Your tasks:
1. Translate this sentence from the Layer 1 syntonization text into Spanish: "We say that nodes B and C are indirectly syntonized."
2. In the Layer 1 syntonization text, what is a PTP node that has L1SynOp ports called?
3. Continue the Layer 1 syntonization text from its last sentence.

Document extract:
The \textit{local PTP clock signal} of
node B is not physically syntonized to the \textit{L1 rx clock signal} recovered on its West interface.
Neither is the \textit{local PTP clock signal} of node C on its East interface.
However, the \textit{local PTP clock signals} of
both nodes are syntonized through the grandmaster. We say that nodes B and C are indirectly
syntonized. A precise round-trip measurement is possible on such an indirectly syntonized
link provided the reference model requirements from section~\ref{RefModel} are fulfilled.
\subsection{Layer 1 Syntonization Optional Feature (L1SynOp)}
The L1SynOp is meant to provide a standard way for the interconnected ports of two PTP nodes to:
\begin{itemize}
\item agree on the ability to perform the \textit{precise round-trip measurement},
\item exchange necessary information,
\item possibly enable multi-domain syntonization.
\end{itemize}
A PTP port that is capable of performing L1SynOp is called \textit{L1SynOp port}. A PTP
node that has \textit{L1SynOp ports} is called \textit{L1SynOp node}.
When interconnected, two \textit{L1SynOp ports} firstly verify compatibility of their
configuration. The configuration might reflect the hardware support for different L1SynOp
mechanisms and includes the following information:
\begin{itemize}
\item Coherency -- indicates whether \textit{node and port coherency} is required
\item Congruency -- indicates whether \textit{port congruency is required}
\item Timestamp correction -- indicates whether phase offset is embedded into timestamps
\item Phase offset -- indicates whether phase offset parameters are provided
\item Frequency offset -- indicates whether frequency offset parameters are provided
\item Link verification -- indicates whether the verification of direct link is supported.
\end{itemize}
The prerequisite condition for the \textit{precise round-trip measurement} is a direct
link between two \textit{L1SynOp ports}. Switches or routers without L1SynOp support are not
allowed "in between" the \textit{L1SynOp ports}. Such non-L1SynOp network elements can be
detected by sending option-specific frames to the link-limited reserved
address\footnote{01-80-C2-00-00-0E for the IEEE 802.3/Ethernet mapping}.
These frames are discarded by all the network elements except the \textit{L1SynOp nodes}.
% This kind of verification shall be provided by the L1SynOp.
Provided configuration compatibility and direct link, two connected \textit{L1SynOp ports}
verify that the requirements of the reference model are satisfied. In particular, the exchanged
information enables:
\begin{itemize}
\item verification of syntonization between the \textit{PTP and L1 clock signals} on
both \textit{L1SynOp ports},
\item confirmation that both \textit{L1SynOp ports} know their phase offsets,
\item verification that phase offset values are exchanged so that the \textit{L1SynOp port}
in the PTP Slave state can use them in its calculations.

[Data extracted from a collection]
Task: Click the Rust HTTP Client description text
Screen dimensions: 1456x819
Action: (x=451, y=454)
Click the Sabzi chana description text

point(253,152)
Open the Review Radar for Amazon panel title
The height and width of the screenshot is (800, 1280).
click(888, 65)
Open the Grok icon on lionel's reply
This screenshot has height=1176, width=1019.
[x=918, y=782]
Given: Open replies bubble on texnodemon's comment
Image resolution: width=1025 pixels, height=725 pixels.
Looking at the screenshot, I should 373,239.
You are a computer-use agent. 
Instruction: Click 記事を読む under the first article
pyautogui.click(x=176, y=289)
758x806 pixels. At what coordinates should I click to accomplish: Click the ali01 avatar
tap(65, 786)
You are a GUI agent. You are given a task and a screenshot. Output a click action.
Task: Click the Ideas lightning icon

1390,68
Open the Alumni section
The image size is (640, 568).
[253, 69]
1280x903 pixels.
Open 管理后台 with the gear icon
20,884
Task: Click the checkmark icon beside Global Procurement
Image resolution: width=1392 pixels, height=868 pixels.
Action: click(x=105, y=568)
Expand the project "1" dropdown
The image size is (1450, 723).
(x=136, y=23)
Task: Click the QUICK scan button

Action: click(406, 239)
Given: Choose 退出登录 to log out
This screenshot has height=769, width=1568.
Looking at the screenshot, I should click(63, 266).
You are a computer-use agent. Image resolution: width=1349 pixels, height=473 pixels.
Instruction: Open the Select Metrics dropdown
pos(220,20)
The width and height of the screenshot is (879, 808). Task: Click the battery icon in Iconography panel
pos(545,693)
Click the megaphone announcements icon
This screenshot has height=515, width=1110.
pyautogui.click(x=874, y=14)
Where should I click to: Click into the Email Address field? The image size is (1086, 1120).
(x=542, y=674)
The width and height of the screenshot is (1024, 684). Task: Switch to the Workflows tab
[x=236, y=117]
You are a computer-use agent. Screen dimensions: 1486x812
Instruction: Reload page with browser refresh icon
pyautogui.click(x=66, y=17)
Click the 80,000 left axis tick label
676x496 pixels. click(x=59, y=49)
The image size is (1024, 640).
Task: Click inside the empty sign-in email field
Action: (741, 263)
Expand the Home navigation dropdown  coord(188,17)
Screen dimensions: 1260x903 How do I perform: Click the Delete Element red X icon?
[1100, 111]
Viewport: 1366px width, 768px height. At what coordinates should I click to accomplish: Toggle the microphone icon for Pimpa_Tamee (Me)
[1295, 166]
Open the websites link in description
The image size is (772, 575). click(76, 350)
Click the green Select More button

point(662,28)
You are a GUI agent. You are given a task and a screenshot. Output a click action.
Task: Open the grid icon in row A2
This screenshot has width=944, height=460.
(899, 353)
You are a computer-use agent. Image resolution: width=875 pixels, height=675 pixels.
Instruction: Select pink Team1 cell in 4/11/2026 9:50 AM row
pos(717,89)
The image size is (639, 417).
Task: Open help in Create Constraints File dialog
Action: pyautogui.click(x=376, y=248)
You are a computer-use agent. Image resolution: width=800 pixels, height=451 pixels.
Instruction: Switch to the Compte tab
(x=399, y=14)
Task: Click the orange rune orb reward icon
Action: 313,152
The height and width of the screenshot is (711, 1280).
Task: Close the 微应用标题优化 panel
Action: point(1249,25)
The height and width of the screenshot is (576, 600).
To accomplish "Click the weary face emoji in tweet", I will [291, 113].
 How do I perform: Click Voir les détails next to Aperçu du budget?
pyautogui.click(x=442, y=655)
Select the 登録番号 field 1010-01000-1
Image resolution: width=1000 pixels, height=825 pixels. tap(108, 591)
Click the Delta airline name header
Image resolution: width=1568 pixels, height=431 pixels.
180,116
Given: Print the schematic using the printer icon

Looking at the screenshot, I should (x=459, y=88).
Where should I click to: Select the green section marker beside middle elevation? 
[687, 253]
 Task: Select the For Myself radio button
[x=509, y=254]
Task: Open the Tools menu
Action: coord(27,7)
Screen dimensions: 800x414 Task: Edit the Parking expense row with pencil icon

Responses by item number:
1. Decimos que los nodos B y C están sintonizados indirectamente.

2. It is called an L1SynOp node.

3.
\end{itemize}
The \textit{L1SynOp port} in the PTP Master state can embed its phase
offsets into timestamps by correcting their values. If phase offsets are embedded,
the $t_1$ is corrected with $x_{Tx}$ and $t_4$ with $x_{Rx}$.
The information exchanged between \textit{L1SynOp ports} is organized into a dedicated
Type-Length-Value (L1\_TLV) which
can be suffixed to Announce messages and/or sent in Signaling messages.
\color{red}
ML: Might need more here
\color{black}
\section{Ingress and egress latency asymmetry}
Three types of latencies are distinguished:
\begin{itemize}
\item \textbf{static} -- introduced by hardware, e.g. PHY, traces, internal FPGA,
connector; constant to first order, i.e. ageing or temperature
effects are not taken into account; in White Rabbit, this latency
is accounted for through system-wide calibration \cite{wrCalibration}.
\item \textbf{semi-static} -- introduced by PHY's Serializer/Deserializer (SerDes);
constant to fist order while link is established
but varying between link-up cycles; in White Rabbit, this
latency is referred to as \textit{bitslide} and is measured
each time the link is established.
\item \textbf{dynamic} -- variable during operation; in White Rabbit, this latency
is negligible due to physical syntonization.
\end{itemize}
\section{Future work}
The mechanisms described in section~\ref{L1SynOp} enable to reduce the jitter (imprecision)
of synchronization improving performance from the precision of
nanoseconds to picoseconds. This section discusses methods to reduce static offset
(inaccuracy) in synchronization, i.e. the asymmetry between ingress and egress latencies
which can account for tens --~or hundreds~-- of nanoseconds.
Ingress/egress latency is the time interval between the actual time of detection of
timestamping point (instance at which timestamp is registered) and the time the
timestamping point passes the reference plane. This is illustrated in Figure 19 of the
PTP standard \cite{ieee1588}. Provision for correcting the latencies, if known, is made
in the standard but no indication is provided for obtaining their values.
High Accuracy SC aims at providing a detailed and standardized way of describing ingress and
egress latencies. This can potentially enable more precise and uniform correction
of the latencies by different vendors of PTP network elements, resulting in more accurate
synchronization. Knowing and correcting for the real values of ingress and egress latencies
is called \textit{absolute calibration}. It is the preferred way of obtaining accurate
synchronization.
Unfortunately, very precise (i.e. picoseconds level) \textit{absolute calibration} is
currently virtually impossible. Therefore, in White Rabbit, \textit{relative calibration} is
used. It is specified in WR Calibration \cite{wrCalibration} procedure. Using this procedure,
all the \textit{PTP Nodes} in the network are calibrated against a single reference \textit{PTP Node}
(called \textit{Golden Calibrator}). Interconnecting any \textit{PTP Nodes} calibrated in such way
greatly minimizes influence of ingress/egress latency asymmetry on synchronization performance.
This results from asymmetry cancellation in \textit{PTP Nodes} calibrated to a common
\textit{Golden Calibrator}, a phenomena which is mathematically proven (WR Calibration
\cite{wrCalibration}).
High Accuracy SC pursues both \textit{absolute and relative calibrations}.
\textit{Relative} is considered complementary to the \textit{absolute calibration},
if extreme accuracy in a PTP network is required.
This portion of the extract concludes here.